Signet Ring Cell Carcinoma (SRCC) is a rare, aggressive cancer. While many cancers are sporadic, SRCC can have a hereditary component, influencing risk assessment and management.
Understanding Signet Ring Cell Carcinoma
SRCC is characterized by its cells’ unique appearance under a microscope: a large, mucin-filled vacuole pushes the nucleus to the periphery, resembling a signet ring. As an adenocarcinoma subtype, SRCC develops from glandular cells lining various organs.
It most commonly originates in the stomach (approximately 90% of cases), but can also arise in other glandular organs, including the colon, rectum, breast, bladder, and pancreas. Unlike solid tumors, SRCC often grows in diffuse sheets, making early detection challenging and contributing to its aggressive nature.
The Hereditary Link
While most SRCC cases are not inherited, a notable subset has a hereditary basis. This genetic predisposition significantly increases an individual’s risk, often leading to earlier onset than sporadic cases.
The primary genetic mutation linked to hereditary SRCC, especially gastric SRCC, is in the CDH1 gene, associated with Hereditary Diffuse Gastric Cancer (HDGC) syndrome. The CDH1 gene produces E-cadherin, a protein crucial for cell adhesion. A mutated CDH1 gene disrupts this adhesion, allowing cells to detach and spread, contributing to its diffuse growth. Individuals with a pathogenic CDH1 variant face a substantial lifetime risk of diffuse gastric cancer (56-70%). Females also have an increased lifetime risk of lobular breast cancer (23-68%).
SRCC in the colon or rectum can also be associated with Lynch syndrome (Hereditary Non-Polyposis Colorectal Cancer or HNPCC). Lynch syndrome results from mutations in mismatch repair (MMR) genes (MLH1, MSH2, MSH6, PMS2, EPCAM). These genes correct DNA replication errors; their dysfunction leads to mutation accumulation and increased cancer risk. While less common than CDH1 for gastric SRCC, Lynch syndrome can contribute to colorectal SRCC.
Identifying Hereditary Risk
Identifying hereditary SRCC risk involves assessing personal and family medical history. Patterns of certain cancers across generations, especially early-onset diagnoses, can indicate genetic predisposition, such as multiple family members with diffuse gastric, lobular breast, or colorectal cancer, or specific combinations.
Genetic counseling is central. A genetic counselor collects detailed family health information, often constructing a three-generation family tree to evaluate genetic risk factors. They discuss the likelihood of an inherited cancer condition, explaining genetic testing’s benefits, risks, and limitations.

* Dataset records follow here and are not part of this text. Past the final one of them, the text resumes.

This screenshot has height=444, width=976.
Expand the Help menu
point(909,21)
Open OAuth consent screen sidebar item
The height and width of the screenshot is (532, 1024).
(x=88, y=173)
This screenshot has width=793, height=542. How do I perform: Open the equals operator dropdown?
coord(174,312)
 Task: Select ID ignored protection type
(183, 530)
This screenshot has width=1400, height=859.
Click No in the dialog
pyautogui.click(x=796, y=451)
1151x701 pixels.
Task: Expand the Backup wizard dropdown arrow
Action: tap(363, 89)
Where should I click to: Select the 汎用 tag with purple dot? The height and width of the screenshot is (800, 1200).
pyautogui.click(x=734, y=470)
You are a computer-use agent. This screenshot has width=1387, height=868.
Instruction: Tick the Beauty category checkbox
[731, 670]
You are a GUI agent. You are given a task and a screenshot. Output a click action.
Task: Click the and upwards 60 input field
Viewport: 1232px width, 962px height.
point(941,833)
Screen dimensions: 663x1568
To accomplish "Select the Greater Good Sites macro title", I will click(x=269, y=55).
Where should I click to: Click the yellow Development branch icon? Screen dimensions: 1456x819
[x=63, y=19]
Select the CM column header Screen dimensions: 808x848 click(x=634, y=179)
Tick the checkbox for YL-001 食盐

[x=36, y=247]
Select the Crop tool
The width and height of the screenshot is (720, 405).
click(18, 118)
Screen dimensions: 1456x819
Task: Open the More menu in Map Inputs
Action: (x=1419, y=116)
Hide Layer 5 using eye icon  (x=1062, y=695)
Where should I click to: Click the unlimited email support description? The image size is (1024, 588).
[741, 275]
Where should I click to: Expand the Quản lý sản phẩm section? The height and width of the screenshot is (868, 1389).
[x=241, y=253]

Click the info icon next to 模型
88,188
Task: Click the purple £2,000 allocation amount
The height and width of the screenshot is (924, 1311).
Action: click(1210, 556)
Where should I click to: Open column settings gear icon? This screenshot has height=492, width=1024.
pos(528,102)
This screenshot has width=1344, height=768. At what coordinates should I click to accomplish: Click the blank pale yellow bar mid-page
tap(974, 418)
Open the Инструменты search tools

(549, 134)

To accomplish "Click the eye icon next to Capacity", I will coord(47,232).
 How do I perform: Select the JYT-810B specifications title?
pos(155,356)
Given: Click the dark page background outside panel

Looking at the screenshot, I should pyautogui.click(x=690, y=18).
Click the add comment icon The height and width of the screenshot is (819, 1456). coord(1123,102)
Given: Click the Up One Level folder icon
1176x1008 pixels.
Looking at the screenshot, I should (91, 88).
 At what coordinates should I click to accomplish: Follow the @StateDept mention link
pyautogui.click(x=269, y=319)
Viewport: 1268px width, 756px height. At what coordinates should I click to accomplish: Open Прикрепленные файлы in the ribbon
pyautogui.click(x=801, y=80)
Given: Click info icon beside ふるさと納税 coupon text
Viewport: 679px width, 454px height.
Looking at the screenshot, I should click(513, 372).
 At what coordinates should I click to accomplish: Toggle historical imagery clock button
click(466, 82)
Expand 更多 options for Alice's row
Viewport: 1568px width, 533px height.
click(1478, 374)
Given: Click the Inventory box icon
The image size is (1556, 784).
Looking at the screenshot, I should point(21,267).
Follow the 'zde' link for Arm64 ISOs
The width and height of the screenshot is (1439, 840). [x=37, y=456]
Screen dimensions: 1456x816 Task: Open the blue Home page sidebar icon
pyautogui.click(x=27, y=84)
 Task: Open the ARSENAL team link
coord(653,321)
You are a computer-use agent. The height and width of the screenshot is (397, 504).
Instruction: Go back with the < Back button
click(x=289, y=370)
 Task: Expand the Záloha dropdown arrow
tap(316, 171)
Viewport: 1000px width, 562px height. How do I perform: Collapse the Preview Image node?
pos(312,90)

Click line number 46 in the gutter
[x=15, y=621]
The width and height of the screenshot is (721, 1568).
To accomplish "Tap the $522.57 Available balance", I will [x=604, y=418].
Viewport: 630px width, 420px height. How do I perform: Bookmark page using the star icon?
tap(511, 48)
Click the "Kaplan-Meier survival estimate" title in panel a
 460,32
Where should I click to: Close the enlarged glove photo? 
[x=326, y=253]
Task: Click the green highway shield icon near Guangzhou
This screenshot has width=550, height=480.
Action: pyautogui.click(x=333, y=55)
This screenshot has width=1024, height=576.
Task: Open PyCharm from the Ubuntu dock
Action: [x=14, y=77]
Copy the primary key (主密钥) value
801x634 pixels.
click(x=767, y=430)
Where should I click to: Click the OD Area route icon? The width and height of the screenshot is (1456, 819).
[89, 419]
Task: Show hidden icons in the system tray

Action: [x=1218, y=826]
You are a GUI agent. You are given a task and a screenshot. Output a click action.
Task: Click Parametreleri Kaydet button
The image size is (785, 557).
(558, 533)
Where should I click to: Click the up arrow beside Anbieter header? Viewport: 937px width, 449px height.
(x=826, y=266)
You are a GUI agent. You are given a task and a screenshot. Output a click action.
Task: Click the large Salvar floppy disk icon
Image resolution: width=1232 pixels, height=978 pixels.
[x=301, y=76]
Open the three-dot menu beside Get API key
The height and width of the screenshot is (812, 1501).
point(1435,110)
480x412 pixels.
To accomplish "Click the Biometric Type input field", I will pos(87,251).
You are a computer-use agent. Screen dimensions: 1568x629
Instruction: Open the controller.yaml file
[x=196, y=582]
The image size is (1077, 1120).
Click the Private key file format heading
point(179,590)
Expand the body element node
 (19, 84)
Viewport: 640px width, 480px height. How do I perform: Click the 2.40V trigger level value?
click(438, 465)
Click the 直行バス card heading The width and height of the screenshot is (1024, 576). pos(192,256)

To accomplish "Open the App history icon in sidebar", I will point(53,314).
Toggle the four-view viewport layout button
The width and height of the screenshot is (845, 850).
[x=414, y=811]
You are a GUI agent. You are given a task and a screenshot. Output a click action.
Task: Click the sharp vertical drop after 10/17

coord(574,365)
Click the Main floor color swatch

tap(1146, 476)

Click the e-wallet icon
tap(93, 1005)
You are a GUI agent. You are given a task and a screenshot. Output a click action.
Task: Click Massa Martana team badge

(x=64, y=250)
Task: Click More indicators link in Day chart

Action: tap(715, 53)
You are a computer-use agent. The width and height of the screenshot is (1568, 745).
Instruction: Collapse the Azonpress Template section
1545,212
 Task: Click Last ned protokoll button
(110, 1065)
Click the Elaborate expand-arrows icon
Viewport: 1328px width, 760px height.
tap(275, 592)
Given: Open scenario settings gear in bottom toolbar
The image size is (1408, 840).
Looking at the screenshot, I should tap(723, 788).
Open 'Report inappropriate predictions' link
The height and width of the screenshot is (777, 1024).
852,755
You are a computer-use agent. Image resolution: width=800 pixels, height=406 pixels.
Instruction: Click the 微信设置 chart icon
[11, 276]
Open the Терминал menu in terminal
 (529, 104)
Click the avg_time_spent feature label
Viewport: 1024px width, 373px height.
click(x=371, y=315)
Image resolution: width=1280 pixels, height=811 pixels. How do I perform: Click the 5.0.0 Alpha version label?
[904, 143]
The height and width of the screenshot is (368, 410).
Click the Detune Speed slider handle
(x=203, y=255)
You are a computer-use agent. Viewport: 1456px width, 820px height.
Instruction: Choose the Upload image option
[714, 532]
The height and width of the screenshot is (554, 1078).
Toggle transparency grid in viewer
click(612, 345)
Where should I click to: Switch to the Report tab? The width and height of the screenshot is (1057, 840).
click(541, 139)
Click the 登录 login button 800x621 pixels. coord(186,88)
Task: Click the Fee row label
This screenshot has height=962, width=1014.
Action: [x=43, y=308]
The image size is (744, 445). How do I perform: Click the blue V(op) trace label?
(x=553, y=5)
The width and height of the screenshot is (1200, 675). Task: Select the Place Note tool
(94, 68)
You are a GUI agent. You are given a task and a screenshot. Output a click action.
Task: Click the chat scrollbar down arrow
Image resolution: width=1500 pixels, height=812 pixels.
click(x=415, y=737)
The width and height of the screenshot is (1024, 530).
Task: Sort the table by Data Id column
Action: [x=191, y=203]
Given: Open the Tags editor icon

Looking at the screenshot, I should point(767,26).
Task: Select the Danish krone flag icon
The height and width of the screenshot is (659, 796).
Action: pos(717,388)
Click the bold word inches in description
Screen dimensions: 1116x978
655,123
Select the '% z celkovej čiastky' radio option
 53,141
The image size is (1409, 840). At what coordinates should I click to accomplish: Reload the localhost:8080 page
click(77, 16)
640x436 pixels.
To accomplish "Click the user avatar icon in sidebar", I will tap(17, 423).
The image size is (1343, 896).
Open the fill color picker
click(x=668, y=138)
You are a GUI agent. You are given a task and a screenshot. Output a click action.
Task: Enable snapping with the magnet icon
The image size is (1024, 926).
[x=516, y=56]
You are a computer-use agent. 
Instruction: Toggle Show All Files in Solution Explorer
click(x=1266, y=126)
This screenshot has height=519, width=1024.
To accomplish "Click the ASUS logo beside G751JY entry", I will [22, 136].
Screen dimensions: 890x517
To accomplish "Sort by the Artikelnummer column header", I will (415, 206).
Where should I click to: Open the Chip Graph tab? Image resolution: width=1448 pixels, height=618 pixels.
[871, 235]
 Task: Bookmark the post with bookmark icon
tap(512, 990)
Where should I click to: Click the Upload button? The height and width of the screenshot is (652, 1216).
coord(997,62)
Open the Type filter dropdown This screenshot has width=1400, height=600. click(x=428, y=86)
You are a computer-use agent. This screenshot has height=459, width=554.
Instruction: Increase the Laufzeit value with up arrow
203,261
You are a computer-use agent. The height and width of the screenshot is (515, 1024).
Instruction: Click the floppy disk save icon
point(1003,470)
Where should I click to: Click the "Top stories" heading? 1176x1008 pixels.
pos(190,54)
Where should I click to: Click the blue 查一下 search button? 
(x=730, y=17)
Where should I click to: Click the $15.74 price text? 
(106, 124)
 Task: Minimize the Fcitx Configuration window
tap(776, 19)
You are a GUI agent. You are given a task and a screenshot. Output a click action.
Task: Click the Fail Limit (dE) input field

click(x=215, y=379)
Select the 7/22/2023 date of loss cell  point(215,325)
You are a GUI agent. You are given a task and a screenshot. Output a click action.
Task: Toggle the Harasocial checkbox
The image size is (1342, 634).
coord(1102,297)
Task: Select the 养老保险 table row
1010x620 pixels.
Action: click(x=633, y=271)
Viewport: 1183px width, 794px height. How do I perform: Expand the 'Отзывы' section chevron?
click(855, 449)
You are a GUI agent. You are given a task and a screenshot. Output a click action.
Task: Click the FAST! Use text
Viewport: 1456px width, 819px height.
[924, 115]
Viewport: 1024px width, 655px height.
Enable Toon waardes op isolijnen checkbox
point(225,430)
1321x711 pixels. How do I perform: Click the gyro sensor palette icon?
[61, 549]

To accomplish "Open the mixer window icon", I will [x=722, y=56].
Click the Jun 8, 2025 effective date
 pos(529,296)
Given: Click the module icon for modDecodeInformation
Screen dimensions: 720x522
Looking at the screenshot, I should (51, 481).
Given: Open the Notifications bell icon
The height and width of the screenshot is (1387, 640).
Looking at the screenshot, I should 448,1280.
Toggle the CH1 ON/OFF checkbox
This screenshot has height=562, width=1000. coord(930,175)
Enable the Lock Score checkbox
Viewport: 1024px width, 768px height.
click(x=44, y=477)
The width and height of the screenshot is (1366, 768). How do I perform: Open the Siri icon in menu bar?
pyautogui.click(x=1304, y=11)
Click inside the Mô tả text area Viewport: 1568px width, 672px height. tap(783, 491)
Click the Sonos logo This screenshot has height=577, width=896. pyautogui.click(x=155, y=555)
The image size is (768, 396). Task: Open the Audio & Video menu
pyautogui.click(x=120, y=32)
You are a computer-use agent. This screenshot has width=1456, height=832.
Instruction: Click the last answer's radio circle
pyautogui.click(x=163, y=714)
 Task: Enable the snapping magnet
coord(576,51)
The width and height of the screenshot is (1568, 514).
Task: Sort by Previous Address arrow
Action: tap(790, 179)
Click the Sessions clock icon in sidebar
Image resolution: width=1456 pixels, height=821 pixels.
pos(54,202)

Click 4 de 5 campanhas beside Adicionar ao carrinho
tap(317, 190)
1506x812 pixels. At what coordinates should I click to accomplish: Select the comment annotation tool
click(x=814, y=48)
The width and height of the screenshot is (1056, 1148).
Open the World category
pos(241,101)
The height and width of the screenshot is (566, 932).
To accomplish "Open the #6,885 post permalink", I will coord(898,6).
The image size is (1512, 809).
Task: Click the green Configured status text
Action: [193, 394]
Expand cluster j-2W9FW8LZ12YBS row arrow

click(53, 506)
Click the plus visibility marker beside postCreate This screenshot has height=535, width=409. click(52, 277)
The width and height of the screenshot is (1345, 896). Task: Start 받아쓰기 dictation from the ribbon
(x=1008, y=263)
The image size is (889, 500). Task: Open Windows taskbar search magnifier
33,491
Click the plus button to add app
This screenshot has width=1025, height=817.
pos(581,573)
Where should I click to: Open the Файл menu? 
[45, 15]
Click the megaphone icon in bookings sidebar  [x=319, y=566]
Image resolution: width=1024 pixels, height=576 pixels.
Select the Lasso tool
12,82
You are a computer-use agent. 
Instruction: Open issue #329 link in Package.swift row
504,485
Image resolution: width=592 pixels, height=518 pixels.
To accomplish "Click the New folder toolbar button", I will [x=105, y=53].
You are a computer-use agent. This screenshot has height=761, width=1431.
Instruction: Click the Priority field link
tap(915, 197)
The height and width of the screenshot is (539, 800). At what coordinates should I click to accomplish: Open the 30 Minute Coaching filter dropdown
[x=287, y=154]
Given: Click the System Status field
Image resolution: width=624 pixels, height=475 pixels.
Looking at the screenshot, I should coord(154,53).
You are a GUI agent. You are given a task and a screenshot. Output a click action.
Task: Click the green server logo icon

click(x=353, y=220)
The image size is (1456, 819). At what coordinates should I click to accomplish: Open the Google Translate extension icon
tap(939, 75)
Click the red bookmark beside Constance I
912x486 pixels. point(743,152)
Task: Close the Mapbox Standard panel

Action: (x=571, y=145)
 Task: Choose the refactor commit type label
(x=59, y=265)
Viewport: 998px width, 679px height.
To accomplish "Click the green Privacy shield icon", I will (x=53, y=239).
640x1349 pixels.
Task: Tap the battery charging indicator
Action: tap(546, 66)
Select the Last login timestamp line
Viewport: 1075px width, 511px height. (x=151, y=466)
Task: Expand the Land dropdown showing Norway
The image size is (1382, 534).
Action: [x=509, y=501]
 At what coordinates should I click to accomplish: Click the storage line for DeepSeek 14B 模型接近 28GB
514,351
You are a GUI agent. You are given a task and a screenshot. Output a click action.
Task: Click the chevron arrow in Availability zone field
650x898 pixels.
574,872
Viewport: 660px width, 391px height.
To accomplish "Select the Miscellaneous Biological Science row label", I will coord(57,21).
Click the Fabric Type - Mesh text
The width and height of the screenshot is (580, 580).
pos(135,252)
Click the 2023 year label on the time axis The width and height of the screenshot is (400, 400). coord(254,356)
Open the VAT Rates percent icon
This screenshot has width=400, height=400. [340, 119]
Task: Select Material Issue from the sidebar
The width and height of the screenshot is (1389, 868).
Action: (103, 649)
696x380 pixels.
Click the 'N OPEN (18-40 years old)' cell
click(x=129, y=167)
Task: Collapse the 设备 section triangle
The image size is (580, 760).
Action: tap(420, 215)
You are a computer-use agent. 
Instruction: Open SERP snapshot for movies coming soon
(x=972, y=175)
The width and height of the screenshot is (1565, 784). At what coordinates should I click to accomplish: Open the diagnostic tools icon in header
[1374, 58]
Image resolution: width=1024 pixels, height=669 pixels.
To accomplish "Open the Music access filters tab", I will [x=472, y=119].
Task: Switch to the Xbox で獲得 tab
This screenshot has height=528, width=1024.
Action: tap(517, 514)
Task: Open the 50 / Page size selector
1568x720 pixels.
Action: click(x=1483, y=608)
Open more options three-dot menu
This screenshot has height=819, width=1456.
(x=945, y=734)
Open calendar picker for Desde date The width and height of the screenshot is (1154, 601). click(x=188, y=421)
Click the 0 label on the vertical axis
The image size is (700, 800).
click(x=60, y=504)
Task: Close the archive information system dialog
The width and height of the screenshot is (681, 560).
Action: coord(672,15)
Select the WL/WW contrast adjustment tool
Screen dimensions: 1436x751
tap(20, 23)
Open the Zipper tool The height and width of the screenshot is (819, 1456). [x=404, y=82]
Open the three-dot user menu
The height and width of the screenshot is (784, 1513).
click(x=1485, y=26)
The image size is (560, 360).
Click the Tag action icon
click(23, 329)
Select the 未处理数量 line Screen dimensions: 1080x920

If family history suggests hereditary risk, genetic testing may be recommended. This involves analyzing blood or saliva for mutations in genes like CDH1 or Lynch syndrome-associated genes. Testing is guided by medical guidelines, focusing on individuals and families with inherited cancer syndrome patterns. Results provide crucial information for personalized risk management.
Implications of a Hereditary Diagnosis
A confirmed hereditary SRCC diagnosis has significant implications for individuals and their families. This knowledge enables proactive measures for early detection and risk reduction. Enhanced surveillance strategies are key to managing this elevated risk.
For CDH1 gene mutation carriers, regular endoscopic surveillance monitors for early gastric cancer. Due to SRCC’s diffuse nature, which infiltrates the stomach lining without a distinct mass, traditional endoscopy can be challenging, though specialized techniques and extensive biopsy protocols improve detection. Women with a CDH1 mutation also require enhanced breast cancer screening, including earlier, more frequent mammograms and breast MRIs.
For many CDH1 mutation carriers, especially those with a strong family history of gastric cancer, prophylactic total gastrectomy (surgical removal of the entire stomach) is recommended to prevent diffuse gastric cancer. This life-altering procedure is considered the most effective way to eliminate gastric SRCC risk in high-risk individuals.
For those with Lynch syndrome, surveillance primarily involves regular colonoscopies, often starting younger and performed more frequently, to detect and remove precancerous polyps. Surveillance for other Lynch syndrome-associated cancers, like endometrial and ovarian cancers, may also be recommended.
Implications extend to family members, who may also risk inheriting the mutation. Genetic counseling is crucial for relatives to understand their potential risk and consider genetic testing. This family-wide approach allows informed decision-making regarding surveillance, prophylactic measures, and personalized cancer management, potentially preventing cancer or detecting it early.